Geometry and volume product of finite dimensional Lipschitz-free spaces (Q2217511)

Let \((M,d)\) be a finite, pointed metric space, where the special designated point is denoted by \(a_0\). The family of Lipschitz functions \(f : M \to \mathbb{R}\) with the property that \(f(a_0)=0\) is a Banach space with respect to a norm defined by \(d\), and is called the Lipschitz dual \(\mathrm{Lip}_0(M)\) of \(M\). The canonical predual \(\mathcal{F}(M)\) of this space is called the Lipschitz-free space over \(M\). The authors study the geometric properties of Lipschitz-free spaces over finite, pointed metric spaces. The main topics and results in the paper are as follows.

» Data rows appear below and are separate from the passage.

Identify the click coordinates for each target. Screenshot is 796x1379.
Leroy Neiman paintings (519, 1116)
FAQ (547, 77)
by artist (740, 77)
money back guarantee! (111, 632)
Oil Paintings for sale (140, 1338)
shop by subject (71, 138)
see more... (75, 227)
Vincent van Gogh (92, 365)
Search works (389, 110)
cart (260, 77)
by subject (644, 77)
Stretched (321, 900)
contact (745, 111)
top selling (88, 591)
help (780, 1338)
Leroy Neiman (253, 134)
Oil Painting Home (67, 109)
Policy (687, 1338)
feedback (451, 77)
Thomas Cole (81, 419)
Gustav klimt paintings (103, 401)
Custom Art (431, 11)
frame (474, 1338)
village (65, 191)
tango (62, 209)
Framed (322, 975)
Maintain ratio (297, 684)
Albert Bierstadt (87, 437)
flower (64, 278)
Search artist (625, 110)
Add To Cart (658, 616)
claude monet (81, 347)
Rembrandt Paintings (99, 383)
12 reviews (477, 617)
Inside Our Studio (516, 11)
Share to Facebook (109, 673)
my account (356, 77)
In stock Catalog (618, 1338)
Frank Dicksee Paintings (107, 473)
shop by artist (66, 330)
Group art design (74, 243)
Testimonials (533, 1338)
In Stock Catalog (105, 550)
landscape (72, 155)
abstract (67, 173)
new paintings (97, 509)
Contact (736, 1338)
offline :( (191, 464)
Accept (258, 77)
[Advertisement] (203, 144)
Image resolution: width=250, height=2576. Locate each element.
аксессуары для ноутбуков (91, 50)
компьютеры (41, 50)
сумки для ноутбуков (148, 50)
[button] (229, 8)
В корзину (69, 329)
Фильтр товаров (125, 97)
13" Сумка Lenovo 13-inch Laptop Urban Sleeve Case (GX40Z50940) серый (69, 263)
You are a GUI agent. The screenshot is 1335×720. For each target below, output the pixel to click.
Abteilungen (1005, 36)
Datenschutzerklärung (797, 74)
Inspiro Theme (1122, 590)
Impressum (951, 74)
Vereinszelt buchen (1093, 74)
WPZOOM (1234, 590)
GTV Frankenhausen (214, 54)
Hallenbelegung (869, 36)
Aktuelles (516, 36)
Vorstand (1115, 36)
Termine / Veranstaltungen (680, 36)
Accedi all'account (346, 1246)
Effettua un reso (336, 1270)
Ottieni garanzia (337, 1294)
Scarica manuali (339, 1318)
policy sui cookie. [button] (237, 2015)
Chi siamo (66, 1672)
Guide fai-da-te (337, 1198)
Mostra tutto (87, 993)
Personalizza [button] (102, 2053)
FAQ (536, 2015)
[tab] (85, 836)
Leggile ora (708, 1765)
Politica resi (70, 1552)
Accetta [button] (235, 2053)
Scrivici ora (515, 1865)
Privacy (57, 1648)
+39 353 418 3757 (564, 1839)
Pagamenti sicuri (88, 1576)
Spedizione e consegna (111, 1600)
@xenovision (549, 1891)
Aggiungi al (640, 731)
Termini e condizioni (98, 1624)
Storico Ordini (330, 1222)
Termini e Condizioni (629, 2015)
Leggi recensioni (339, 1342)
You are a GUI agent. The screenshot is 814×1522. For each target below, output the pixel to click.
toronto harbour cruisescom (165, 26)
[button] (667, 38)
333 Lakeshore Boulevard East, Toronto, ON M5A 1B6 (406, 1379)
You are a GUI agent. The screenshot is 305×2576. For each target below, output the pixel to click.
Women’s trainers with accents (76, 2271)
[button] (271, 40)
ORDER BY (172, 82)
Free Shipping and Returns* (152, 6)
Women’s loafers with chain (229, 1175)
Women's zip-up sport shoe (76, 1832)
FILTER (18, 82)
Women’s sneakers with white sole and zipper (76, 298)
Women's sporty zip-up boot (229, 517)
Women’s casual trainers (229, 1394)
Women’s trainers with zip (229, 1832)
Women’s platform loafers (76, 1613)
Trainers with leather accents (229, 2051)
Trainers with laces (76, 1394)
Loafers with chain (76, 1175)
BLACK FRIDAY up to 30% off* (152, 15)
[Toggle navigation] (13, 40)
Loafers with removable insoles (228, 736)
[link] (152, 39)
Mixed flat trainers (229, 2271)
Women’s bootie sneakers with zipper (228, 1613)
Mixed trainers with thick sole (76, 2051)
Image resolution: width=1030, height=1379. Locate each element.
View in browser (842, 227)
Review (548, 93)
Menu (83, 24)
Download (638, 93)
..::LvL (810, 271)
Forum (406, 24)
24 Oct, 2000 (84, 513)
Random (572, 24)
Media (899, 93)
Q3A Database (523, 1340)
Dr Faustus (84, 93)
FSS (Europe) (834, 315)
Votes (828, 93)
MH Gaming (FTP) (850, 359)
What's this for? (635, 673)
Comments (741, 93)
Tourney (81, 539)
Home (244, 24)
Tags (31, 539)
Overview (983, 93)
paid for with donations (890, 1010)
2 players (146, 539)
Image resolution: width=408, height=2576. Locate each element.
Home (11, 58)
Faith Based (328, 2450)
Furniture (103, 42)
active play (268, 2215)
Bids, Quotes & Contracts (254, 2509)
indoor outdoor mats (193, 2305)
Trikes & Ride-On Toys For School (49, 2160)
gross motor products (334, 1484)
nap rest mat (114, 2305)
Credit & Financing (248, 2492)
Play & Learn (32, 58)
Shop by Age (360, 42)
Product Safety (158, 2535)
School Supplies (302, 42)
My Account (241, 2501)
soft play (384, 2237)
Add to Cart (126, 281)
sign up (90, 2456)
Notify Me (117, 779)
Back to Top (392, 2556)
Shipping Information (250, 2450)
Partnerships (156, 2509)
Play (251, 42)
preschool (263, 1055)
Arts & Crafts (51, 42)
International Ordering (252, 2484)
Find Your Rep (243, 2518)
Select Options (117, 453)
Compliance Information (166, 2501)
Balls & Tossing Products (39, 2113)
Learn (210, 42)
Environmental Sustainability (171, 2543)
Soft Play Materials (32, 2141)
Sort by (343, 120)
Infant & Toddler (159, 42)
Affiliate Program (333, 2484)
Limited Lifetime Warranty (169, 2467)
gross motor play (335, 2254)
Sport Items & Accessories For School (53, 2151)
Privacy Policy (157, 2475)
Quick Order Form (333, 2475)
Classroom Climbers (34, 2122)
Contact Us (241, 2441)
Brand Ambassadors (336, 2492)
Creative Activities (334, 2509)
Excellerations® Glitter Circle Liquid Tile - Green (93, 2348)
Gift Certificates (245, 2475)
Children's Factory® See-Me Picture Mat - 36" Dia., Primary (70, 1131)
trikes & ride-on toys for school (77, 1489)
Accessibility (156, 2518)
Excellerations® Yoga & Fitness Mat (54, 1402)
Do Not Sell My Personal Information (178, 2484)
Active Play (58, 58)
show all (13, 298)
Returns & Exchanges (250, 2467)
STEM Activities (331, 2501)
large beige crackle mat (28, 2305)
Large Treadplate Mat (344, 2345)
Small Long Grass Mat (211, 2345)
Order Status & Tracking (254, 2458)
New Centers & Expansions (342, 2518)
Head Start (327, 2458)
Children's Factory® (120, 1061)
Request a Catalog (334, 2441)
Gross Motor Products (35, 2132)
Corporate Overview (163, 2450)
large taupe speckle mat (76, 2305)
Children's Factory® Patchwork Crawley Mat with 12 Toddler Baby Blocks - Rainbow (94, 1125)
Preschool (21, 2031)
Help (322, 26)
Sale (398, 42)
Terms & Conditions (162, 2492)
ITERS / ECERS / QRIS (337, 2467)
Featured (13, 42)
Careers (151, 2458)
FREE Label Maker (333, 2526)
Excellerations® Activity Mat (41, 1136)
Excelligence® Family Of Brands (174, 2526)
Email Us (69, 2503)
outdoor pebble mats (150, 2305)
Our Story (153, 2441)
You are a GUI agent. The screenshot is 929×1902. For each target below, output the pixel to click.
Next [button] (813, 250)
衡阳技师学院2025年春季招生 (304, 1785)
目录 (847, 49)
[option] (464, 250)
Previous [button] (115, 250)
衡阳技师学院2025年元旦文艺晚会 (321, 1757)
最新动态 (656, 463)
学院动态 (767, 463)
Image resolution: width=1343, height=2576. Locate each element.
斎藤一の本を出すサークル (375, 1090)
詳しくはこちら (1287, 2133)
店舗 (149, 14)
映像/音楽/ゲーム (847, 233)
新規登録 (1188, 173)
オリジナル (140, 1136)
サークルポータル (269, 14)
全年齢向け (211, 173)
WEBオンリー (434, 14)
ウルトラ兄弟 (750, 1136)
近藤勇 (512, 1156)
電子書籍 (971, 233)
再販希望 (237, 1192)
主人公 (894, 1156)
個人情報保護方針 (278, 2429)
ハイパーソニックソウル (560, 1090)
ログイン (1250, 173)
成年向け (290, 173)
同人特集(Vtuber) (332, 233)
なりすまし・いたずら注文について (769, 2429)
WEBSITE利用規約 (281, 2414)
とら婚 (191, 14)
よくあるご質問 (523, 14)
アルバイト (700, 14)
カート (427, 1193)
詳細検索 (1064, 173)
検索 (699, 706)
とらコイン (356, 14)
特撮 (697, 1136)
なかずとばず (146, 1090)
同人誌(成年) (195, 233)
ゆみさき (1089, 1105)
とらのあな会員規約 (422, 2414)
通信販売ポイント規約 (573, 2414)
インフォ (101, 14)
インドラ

The authors characterize the weighted graphs induced by finite, pointed metric spaces, and describe the face structure of the unit ball \(B(\mathcal{F}(M))\) of the Lipschitz-free space over \(M\) in terms of the properties of this graph. They characterize the Lipschitz-free spaces that can be decomposed into an \(\ell_1\)- or \(\ell_{\infty}\)-sum of other Lipschitz-free spaces, and those that are zonotopes or Hanner polytopes. Furthermore, they give equivalent reformulations of the property that two Lipschitz-free spaces \(\mathcal{F}(M)\) and \(\mathcal{F}(M')\) are isomorphic. Finally, they investigate the volume products of the unit balls of Lipschitz-free spaces over pointed metric spaces with a fixed number of points, and prove some partial results regarding the minimal and the maximal values of these quantities.